Despite its prowess in building large industrial trucks for any type of terrain, Isuzu was never truly able to succeed in the domestic truck and SUV market. They never were able to challenge the like of the Land Cruisers, Patrols and Mitsubishis, and even their small pickups lagged behind the competition from Toyota and Nissan. As a result, the Isuzu Faster set its sights on the US market, where its rebadged version, the Chevy LUV, was arguably more successful than the original.
In this video from the Isuzu museum in Japan, the subject is the Faster 1-ton truck. By the time it was introduced in 1972, Isuzu had already inked a partnership with General Motors the year before. The Faster succeeded the Bellett-based Wasp pickup, which had been a sales flop in Japan. Thus, the Faster was developed with an eye towards overseas sales from the very beginning.
Initial models wore the front fascia of the Isuzu Florian sedan, but the trucks were painted with lively colors and given groovy decal kits to appeal to contemporary small truck buyers in the US. Thanks to GM’s massive dealership network, the Faster saw far more success with a bowtie badge than the original Isuzu logo.

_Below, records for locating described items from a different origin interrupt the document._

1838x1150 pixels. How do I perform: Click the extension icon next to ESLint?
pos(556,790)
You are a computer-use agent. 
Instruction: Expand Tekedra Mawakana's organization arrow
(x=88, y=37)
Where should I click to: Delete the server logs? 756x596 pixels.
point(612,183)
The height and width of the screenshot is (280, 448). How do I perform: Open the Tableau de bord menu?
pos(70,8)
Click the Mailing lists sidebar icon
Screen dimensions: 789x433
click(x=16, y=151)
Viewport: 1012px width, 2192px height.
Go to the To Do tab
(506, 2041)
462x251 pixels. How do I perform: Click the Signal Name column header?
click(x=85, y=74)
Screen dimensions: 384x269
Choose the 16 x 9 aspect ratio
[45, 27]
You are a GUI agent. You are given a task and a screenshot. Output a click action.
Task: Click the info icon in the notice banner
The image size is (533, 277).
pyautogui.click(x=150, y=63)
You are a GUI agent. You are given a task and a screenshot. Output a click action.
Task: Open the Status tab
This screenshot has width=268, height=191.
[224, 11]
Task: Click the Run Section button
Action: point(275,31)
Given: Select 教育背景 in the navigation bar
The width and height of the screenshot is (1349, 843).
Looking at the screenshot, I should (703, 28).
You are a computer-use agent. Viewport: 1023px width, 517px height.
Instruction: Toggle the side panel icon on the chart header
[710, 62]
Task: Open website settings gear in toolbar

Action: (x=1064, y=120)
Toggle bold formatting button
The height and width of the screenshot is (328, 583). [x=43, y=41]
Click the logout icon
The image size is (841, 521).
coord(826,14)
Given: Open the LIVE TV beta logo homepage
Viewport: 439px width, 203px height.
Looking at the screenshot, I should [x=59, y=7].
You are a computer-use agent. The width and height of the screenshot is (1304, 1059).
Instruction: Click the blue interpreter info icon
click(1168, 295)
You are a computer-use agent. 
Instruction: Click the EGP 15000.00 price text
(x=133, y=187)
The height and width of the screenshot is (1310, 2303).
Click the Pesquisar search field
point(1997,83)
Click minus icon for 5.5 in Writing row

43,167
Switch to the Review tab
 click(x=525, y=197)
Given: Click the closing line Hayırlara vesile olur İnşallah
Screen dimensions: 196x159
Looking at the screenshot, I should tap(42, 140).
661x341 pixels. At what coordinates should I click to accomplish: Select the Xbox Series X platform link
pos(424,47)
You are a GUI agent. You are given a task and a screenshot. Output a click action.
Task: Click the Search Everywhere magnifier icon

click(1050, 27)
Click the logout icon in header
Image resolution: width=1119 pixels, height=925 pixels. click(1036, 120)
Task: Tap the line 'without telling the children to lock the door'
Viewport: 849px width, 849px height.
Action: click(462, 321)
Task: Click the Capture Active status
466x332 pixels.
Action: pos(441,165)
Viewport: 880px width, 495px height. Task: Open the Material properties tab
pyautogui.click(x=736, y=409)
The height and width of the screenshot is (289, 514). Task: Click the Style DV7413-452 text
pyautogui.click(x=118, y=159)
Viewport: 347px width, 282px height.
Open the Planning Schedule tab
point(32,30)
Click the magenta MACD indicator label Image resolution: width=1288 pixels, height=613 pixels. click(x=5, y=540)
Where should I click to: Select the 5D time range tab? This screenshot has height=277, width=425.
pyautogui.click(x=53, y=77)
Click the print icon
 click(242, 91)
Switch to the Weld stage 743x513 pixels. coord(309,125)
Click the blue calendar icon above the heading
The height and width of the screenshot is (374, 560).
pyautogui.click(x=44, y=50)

In fact, when you get to the end of the video and see the running orange example from the Isuzu museum’s official collection, it’s not a Faster but a left-hand-drive Chevy LUV. According to a past volume of Nostalgic Hero, When the museum sought to acquire a first-generation Faster for its archives, they couldn’t find a decent example in Japan. So, they bought a LUV on eBay from the US and shipped it back. Even then, they had to remanufacture a few parts from scratch, like the 2-piece rear bumper. So, if you ever encounter an original Isuzu Faster in Japan, know that it’s an incredibly rare sighting.